TASK STATEMENT: In the listing below, copy out word for word the lines from the one containing "Where should I click to: Click the small" up to and including the one containing "coord(308,241)".

TASK INPUTS:
--*--

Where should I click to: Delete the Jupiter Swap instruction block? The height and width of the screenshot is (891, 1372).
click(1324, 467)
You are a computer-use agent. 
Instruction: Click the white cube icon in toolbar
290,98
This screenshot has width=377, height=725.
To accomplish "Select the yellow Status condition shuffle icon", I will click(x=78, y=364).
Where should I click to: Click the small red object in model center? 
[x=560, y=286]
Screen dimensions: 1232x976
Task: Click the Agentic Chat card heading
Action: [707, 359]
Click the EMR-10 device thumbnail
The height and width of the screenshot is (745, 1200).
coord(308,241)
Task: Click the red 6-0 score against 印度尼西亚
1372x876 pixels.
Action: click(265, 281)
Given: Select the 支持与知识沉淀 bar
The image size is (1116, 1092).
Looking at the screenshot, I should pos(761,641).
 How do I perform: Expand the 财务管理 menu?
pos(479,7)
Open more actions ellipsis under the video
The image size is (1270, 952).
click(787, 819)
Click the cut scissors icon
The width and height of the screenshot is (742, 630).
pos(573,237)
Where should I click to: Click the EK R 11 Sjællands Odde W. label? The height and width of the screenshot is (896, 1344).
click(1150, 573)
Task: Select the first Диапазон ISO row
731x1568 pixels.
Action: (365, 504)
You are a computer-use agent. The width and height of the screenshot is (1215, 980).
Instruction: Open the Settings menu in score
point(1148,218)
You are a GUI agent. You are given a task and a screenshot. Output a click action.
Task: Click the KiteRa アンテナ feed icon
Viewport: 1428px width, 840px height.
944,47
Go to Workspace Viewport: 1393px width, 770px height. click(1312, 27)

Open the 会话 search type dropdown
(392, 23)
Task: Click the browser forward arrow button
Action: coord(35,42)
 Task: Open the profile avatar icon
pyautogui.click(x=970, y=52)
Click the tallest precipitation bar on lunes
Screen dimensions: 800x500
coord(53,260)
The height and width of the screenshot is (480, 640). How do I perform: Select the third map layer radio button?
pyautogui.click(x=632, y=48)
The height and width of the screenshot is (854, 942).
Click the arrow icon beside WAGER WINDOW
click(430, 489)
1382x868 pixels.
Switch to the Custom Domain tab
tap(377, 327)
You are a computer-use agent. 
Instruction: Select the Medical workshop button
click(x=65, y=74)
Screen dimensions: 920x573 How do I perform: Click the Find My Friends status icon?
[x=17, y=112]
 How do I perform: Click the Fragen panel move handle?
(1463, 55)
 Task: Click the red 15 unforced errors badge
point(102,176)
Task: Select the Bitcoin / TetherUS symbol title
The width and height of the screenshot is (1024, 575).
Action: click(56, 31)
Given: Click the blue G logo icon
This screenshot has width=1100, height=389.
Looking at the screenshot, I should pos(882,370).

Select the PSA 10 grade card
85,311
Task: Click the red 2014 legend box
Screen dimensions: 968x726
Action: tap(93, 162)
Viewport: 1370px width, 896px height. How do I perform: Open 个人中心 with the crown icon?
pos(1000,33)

--*--

RIGHT ANSWER:
Where should I click to: Click the small red object in model center? 
[x=560, y=286]
Screen dimensions: 1232x976
Task: Click the Agentic Chat card heading
Action: [707, 359]
Click the EMR-10 device thumbnail
The height and width of the screenshot is (745, 1200).
coord(308,241)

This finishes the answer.